[Фрагмент текста]

★ ★ ★ ★ ★

Место оказывается важным еще и потому, что суровая архитектура монастыря должна внушать страх и преклонение перед авторитетом [393] . Главное здание не было построено самими монахами, но лишь приспособлено для церковных нужд — аллюзия на усвоение светского знания, в особенности греческой философии, преимущественно религиозной средневековой мыслью. В конце романа Адсон приходит к осознанию иллюзорности средневекового синтеза разума и веры: гармония между философией и откровением невозможна. И действительно, религиозный авторитет в меньшей степени опирается на синтез веры и разума, и в большей — на синтез веры и воображения. Этот союз веры и воображения делает страх перед авторитетом основным инструментом власти в средние века [394] . Манипулирование воображением простых людей ради их устрашения обеспечивает их подчинение авторитету, а рядом с властью авторитета и воображением простых людей уже почти не остается места разуму. Это манипулирование воображением поддерживается порожденным им самим конформизмом и страхом оказаться вне единообразного сообщества [395] . Человечество разделяется на призванных и отвергнутых, причем последним уготованы либо реальные муки (инквизиция), либо воображаемые (подобные тем, что изображены на тимпане).

★ ★ ★ ★ ★

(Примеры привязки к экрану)
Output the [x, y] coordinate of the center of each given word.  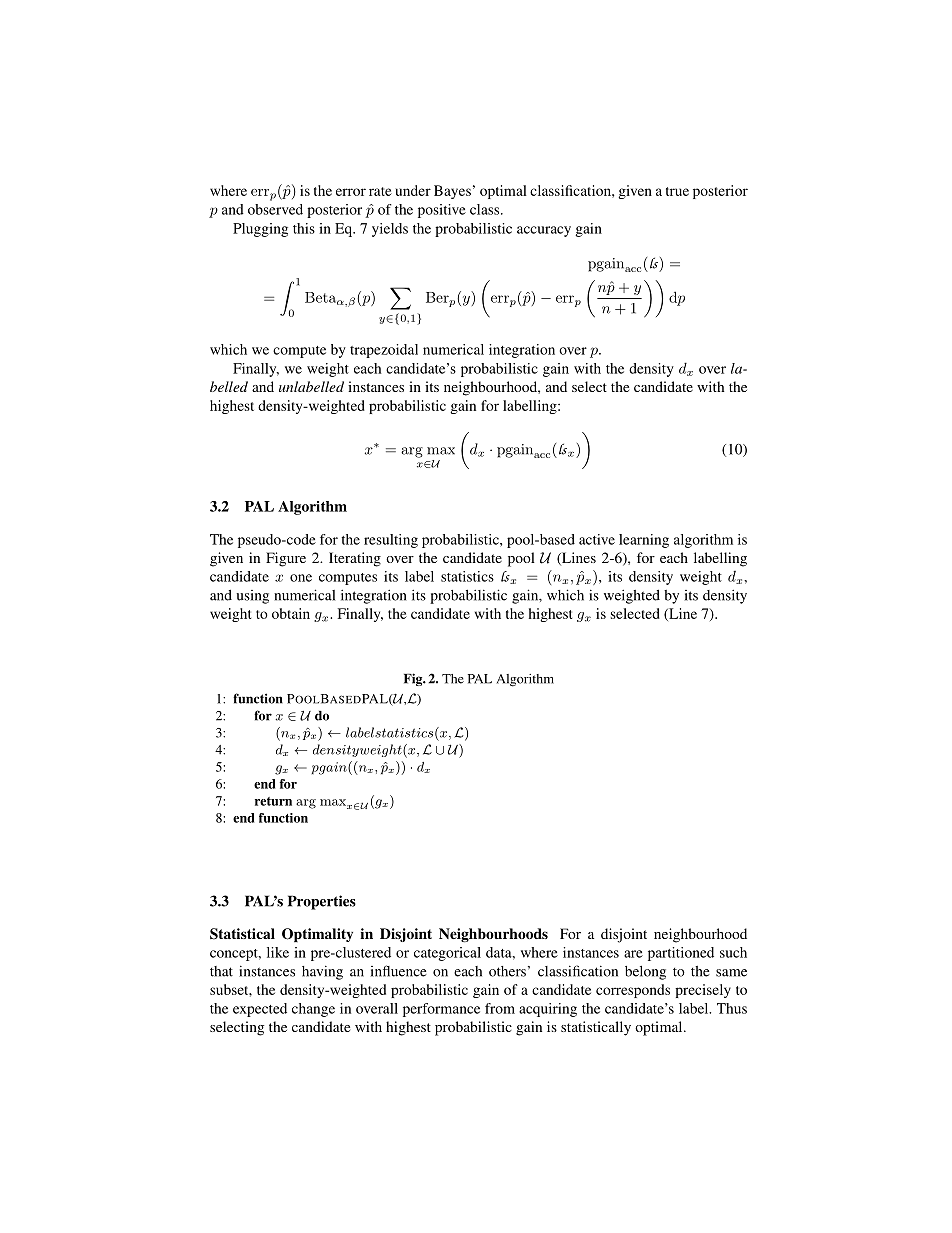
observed [275, 209]
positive [442, 211]
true [677, 191]
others [507, 971]
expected [260, 1010]
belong [645, 973]
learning [644, 541]
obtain [291, 613]
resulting [391, 541]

★ ★ ★ ★ ★

К какому осознанию приходит Адсон в конце романа, согласно фрагменту о монастыре?

[Ответ] Адсон осознаёт, что средневековый синтез разума и веры иллюзорен и гармония между философией и откровением невозможна.